Read the data below line by line and state how many lines hold "computer". Nothing else belongs in the answer.

Materials provided Start Marker

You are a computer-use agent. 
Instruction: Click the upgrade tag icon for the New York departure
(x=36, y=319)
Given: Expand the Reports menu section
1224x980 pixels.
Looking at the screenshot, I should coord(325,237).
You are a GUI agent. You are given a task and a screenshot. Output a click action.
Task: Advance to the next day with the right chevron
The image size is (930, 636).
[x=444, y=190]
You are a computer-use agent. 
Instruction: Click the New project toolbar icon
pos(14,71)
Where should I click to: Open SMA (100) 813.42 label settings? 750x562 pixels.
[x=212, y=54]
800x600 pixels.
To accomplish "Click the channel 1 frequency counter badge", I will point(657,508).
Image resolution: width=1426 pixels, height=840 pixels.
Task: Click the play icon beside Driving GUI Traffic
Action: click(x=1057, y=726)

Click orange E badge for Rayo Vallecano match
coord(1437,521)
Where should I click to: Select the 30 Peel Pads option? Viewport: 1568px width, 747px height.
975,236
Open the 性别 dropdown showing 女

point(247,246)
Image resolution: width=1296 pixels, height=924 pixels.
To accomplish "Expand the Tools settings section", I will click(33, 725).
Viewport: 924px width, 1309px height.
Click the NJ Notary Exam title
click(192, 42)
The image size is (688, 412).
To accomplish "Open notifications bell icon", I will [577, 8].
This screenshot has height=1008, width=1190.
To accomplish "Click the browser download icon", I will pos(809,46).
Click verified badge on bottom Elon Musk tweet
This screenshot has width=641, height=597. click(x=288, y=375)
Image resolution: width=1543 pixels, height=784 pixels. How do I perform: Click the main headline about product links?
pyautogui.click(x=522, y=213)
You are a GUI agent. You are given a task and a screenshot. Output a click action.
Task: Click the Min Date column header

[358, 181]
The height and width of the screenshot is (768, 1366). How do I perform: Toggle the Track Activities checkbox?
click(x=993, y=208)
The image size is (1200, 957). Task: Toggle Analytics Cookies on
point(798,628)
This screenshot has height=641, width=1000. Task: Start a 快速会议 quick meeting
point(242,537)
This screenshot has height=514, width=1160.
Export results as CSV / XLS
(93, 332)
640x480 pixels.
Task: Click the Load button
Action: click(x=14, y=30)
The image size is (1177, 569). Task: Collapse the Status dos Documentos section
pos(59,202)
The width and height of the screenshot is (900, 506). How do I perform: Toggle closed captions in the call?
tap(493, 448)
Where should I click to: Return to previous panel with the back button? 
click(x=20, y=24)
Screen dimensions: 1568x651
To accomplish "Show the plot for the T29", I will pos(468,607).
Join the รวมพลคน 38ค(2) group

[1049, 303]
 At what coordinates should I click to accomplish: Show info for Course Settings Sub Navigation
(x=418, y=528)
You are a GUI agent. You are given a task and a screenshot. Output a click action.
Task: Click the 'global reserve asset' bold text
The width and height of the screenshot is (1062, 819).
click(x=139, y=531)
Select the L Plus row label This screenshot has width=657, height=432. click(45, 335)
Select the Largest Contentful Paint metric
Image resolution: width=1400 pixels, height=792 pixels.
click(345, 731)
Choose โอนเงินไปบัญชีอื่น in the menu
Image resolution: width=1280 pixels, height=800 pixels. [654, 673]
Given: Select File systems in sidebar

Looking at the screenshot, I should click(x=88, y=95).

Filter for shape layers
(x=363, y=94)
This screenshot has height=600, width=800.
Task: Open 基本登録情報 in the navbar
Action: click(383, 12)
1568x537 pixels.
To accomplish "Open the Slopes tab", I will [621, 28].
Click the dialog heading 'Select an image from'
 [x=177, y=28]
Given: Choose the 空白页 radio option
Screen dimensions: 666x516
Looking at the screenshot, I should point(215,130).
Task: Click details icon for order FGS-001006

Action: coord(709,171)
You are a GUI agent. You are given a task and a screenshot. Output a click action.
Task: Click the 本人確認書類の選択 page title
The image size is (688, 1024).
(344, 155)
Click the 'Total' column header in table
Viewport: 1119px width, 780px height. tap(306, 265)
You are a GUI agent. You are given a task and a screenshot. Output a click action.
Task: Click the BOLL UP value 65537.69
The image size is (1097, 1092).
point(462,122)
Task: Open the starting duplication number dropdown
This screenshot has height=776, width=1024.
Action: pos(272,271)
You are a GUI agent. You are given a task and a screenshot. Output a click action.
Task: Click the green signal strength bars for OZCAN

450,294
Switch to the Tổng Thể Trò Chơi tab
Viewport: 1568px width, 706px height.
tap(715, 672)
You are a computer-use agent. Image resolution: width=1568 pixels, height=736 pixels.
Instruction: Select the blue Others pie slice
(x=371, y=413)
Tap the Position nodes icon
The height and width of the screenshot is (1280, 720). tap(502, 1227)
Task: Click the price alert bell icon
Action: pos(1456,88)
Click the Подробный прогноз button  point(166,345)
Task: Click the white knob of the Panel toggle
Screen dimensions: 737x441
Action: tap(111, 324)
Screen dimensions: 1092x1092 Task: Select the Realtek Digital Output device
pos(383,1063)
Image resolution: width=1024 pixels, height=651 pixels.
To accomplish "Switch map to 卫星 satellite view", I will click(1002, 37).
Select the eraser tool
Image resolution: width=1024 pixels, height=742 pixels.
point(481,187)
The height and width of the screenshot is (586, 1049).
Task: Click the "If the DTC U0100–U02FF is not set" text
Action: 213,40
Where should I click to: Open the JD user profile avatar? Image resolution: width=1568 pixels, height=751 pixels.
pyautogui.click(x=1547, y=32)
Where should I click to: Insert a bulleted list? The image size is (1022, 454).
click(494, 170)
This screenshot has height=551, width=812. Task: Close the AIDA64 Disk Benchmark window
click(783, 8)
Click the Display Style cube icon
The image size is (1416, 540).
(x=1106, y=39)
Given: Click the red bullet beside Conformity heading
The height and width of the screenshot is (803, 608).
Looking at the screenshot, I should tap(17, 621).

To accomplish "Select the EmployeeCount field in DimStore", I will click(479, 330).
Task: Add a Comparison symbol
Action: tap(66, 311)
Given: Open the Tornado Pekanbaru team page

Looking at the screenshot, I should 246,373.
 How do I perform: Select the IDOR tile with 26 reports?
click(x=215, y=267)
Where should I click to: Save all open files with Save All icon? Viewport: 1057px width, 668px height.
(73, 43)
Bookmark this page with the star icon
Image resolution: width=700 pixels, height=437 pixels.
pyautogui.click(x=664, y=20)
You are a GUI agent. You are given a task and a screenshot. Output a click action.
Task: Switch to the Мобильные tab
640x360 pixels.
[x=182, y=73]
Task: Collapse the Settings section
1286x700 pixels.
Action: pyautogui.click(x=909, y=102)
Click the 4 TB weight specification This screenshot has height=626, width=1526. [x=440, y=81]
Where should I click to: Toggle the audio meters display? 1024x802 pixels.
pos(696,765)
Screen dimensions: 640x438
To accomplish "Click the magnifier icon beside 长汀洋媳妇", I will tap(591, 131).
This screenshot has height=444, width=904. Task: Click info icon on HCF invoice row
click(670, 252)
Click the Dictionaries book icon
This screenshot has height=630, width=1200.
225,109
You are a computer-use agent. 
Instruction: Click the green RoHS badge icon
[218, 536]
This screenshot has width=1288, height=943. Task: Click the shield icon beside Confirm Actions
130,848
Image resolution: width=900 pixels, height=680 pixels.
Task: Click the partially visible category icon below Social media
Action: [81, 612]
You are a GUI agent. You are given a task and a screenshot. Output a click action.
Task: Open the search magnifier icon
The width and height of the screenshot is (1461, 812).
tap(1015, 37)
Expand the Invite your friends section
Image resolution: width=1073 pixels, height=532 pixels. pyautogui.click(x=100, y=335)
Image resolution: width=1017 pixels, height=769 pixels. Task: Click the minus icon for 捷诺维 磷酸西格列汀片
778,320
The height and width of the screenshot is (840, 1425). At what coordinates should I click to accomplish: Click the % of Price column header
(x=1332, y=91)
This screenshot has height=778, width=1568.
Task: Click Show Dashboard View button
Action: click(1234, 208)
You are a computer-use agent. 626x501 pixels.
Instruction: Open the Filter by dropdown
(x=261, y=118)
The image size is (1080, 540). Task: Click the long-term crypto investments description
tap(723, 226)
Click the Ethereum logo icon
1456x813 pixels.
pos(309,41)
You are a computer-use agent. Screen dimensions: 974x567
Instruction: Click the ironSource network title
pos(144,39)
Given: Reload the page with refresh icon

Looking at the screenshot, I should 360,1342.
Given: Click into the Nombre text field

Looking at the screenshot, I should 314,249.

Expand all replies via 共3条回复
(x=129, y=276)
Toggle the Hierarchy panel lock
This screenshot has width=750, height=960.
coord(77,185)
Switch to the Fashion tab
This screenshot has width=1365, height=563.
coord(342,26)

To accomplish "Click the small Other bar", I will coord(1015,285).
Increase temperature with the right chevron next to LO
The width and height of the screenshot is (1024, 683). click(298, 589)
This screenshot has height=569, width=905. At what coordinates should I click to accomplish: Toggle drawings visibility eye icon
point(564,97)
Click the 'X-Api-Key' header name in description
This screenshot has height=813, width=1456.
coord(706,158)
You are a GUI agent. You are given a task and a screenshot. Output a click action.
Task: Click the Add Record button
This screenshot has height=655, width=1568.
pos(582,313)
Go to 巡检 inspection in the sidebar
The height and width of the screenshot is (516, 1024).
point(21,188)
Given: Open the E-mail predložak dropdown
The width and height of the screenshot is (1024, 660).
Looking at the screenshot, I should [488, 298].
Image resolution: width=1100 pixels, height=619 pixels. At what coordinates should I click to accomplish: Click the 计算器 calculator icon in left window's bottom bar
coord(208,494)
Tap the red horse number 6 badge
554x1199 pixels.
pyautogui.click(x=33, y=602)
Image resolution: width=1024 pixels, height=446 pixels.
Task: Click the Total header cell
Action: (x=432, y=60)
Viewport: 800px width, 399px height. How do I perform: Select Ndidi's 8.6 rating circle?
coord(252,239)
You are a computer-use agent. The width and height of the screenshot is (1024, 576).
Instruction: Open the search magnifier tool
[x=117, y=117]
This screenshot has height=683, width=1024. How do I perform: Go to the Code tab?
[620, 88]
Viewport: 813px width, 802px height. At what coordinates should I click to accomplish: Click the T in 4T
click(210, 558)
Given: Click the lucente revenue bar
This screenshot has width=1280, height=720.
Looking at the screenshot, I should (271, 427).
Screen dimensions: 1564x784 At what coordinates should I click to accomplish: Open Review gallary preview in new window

Materials provided End Marker

> [Result below] 7